Begin Selection

Abracadabra is one example of a money market that sucks the yield out of Anchor, and is a platform that came here to stay.
So you tell me how it is possible to keep a 20% APY sustainable. Because all I can see is that market forces will make it go down inevitably until it finds equilibrium…
You have failed to grasp what Anchor is. It is a bootstrapping product to grow UST and the Terra ecosystem. It isn’t designed to be anything else.
If TFL decide they want to retain 20% in Earn for another 1-3 years then they can and will do it. They are targeting a UST marketcap of $100 Billion and they will do what it takes. If they want to stop subsidizing and drop rates then that target isn’t happening, simple as that.
They have facilitated the degen box to the tune of $1.4 Billion. Do you really think they have gone into this blindly? If others want to copy Abracadabra, they need to source the UST liquidity in vast quantities.
Forget all your frenzied paranoid ideas about sustainability this or that and let them us what they are planning to do. You can now pipe down and relax.
We shouldnt be basing this around the idea that TFL has set up a degen ponzi scheme that doesnt have any merit or do anything for us as stakeholders.

End Selection
Begin Extracted material

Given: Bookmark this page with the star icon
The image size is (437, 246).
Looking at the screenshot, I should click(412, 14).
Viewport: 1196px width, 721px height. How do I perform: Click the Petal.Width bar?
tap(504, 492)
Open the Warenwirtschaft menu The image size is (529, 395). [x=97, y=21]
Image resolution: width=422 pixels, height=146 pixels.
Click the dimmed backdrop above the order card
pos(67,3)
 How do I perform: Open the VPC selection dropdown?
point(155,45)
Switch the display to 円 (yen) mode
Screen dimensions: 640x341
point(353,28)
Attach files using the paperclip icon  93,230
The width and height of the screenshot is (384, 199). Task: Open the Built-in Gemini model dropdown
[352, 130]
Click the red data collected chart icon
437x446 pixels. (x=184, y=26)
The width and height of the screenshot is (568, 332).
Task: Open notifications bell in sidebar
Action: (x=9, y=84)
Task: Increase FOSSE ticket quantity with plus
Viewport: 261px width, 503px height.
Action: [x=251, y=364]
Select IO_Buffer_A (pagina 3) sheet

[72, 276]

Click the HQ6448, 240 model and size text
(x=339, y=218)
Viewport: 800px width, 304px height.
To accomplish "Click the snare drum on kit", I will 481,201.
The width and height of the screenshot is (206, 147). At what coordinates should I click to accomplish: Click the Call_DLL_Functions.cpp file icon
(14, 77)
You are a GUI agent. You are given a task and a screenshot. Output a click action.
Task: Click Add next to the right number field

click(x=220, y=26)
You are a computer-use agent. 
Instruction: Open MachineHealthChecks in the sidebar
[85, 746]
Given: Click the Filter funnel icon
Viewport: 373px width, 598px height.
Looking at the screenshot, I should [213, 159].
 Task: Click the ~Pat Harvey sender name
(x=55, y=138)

End Extracted material

# Task 1
Answer these about the post on Anchor above, one line each:
(a) What UST market cap is TFL said to be targeting?
(b) How much money is TFL said to have put toward the degen box?
(c) What does the post call Anchor?
# Task 2
Write a continuation of the post on Anchor and UST, beginning right after its final sentence.

# Output 1
(a) $100 Billion.
(b) $1.4 Billion.
(c) A bootstrapping product to grow UST and the Terra ecosystem.

# Output 2
The title of this discussion is comming to terms with reality and mariano has brought up good points and we have brought forth good proposals for coming to stability. Most if not all (of the good ones) involve reducing the Earn deposit rate sooner than later.
if you look at the charts a fair chunk of us borrowers have deleveraged or liquidated off protocol for various reasons. Most of which being we’re getting the s**t end of the stick in terms of our borrowing costs and utilization ability and additional risk.
On a positive note Anchor is addressing the Oracle bug that led to undue liquidations so that should be a plus to restoring some faith and good will within the community and protocol.
Way I see it now is as soon as this deposit apy issue is resolved and we have a long term solution around future oracle price risks I can consider it safe to borrow from here again. I would imagine the borrowing rate would be able to sustain around 0 again and the sell pressure would lower on ANC as less rewards would be needed to sustain the borrow APR. This makes the offer appealing for borrowers again as right now I would have been stuck given how quickly ANC price is dropping and rates are rising.
Lot’s of good and little bad for dropping the rate. Fed is looking at between 4-8 rate hikes plus quantatative tightening that would have roughly equal impact to 4 more rate hikes.
Thats a 3% jump on the base interest rate on cash. Deposit rates on USD stablecoins right now is roughly 2.7-6% variable so we can expect another 3% to top it to 5.7-9% rates for the sustainable future.
That’s ontop of Anchor’s ability to leverage the bond yield which I think someone said was another 5% so anchor can realistically run deposit rates of 11-14% which isn’t too far off from 20% but more realistic.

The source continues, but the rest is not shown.